HealthDay News — Higher levels of physical activity are associated with lower risks for hospitalization for nine of the 25 most common reasons for hospitalization, according to a study published online Feb. 16 in JAMA Network Open.
Eleanor L. Watts, D.Phil., from the U.S. National Institutes of Health in Rockville, Maryland, and colleagues examined the association between accelerometer-measured physical activity and the subsequent risk for hospitalization for 25 common reasons. The analysis included data from 81,717 U.K. Biobank participants (aged 42 to 78 years) followed for a median 6.8 years.
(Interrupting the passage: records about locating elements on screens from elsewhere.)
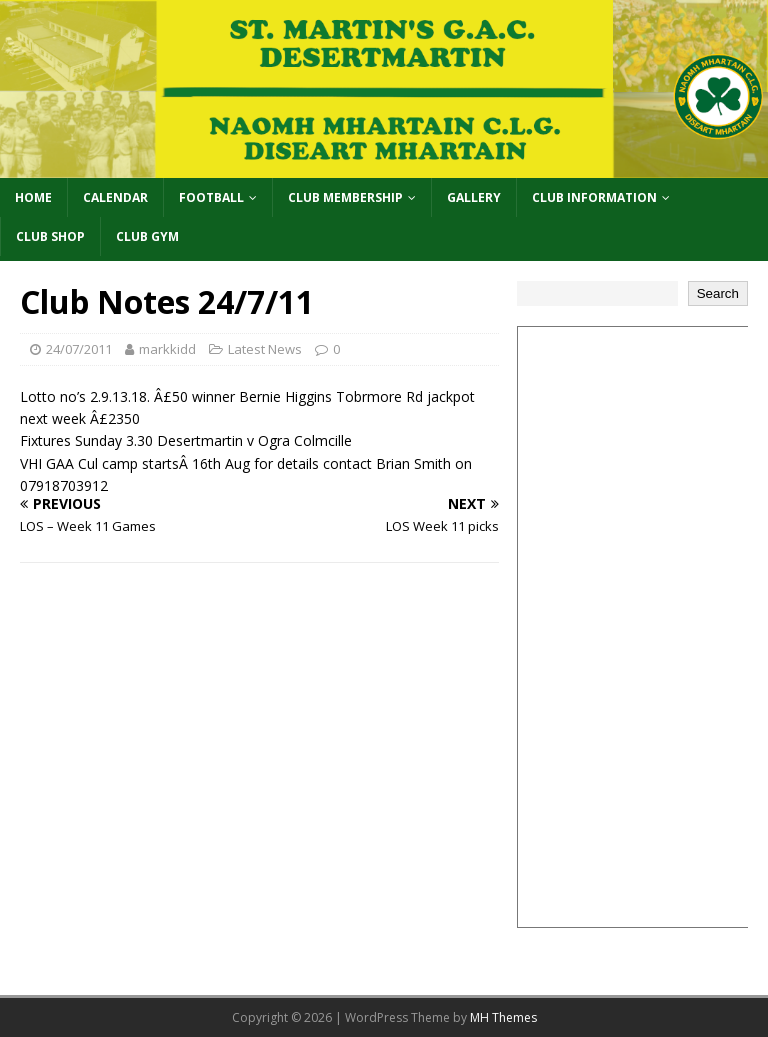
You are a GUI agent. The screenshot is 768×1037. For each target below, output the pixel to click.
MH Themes (503, 1017)
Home (33, 197)
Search (718, 293)
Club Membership (345, 197)
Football (211, 197)
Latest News (265, 349)
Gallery (474, 197)
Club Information (594, 197)
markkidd (167, 349)
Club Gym (147, 236)
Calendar (115, 197)
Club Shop (50, 236)
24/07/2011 (79, 349)
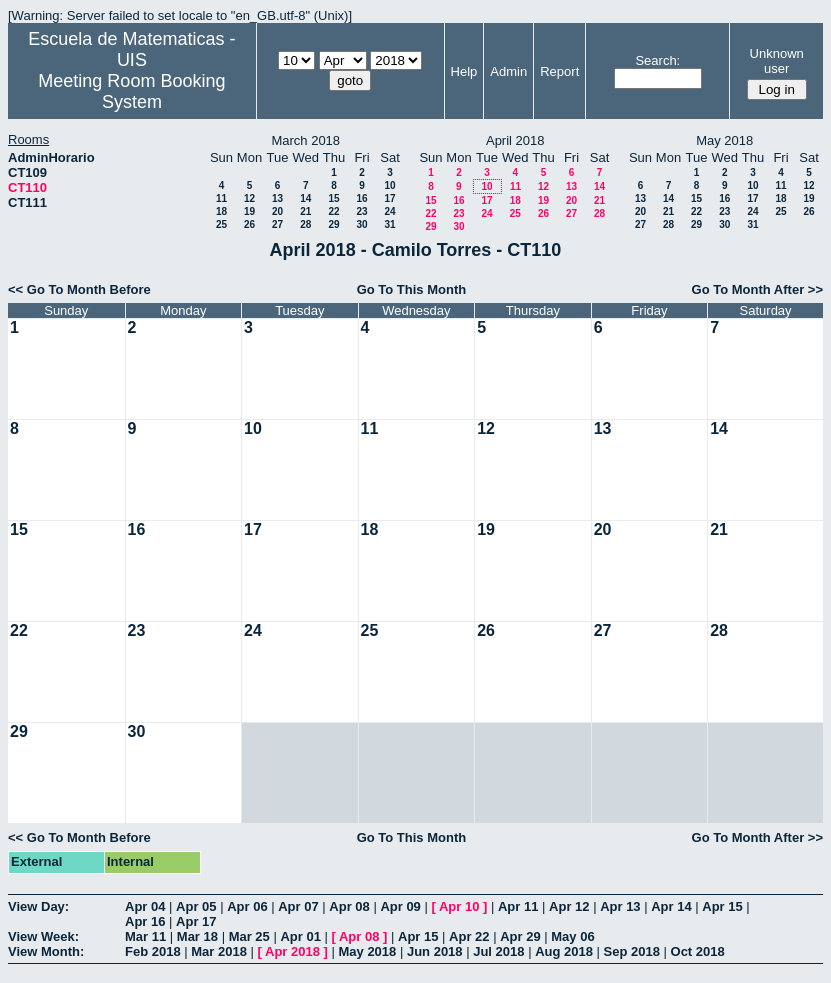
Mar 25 (249, 936)
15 (333, 198)
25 (221, 224)
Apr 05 (196, 906)
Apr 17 (196, 921)
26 (249, 224)
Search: (657, 60)
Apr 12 (569, 906)
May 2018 (367, 951)
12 (249, 198)
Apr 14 (671, 906)
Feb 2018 (153, 951)
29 (333, 224)
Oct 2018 (698, 951)
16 (361, 198)
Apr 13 (620, 906)
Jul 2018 (498, 951)
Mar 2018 (219, 951)
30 (361, 224)
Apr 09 (400, 906)
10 (389, 185)
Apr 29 (520, 936)
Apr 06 (247, 906)
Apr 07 (298, 906)
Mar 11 (145, 936)
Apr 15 (722, 906)
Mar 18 (197, 936)
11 (221, 198)
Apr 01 (300, 936)
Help (464, 71)
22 (333, 211)
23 (361, 211)
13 (277, 198)
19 (249, 211)
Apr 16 (145, 921)
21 (305, 211)
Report (559, 71)
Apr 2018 (292, 951)
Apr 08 (349, 906)
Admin (508, 71)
The researchers found that higher levels of accelerometer-measured physical activity were associated with lower risks for hospitalization for nine conditions: gallbladder disease (hazard ratio [HR] per 1 standard deviation [SD] of physical activity, 0.74), urinary tract infections (HR per 1 SD, 0.76), diabetes (HR per 1 SD, 0.79), venous thromboembolism (HR per 1 SD, 0.82), pneumonia (HR per 1 SD, 0.83), ischemic stroke (HR per 1 SD, 0.85), iron deficiency anemia (HR per 1 SD, 0.91), diverticular disease (HR per 1 SD, 0.94), and colon polyps (HR per 1 SD, 0.96). An increase in moderate-to-vigorous physical activity by 20 minutes per day was associated with reductions in hospitalization ranging from 3.8 percent for colon polyps to 23.0 percent for diabetes.
“Increasing moderate-to-vigorous physical activity by 20 minutes per day may be a useful nonpharmaceutical intervention to reduce hospital admissions for many common health conditions, which could lower hospital burdens and improve quality of life,” the authors write.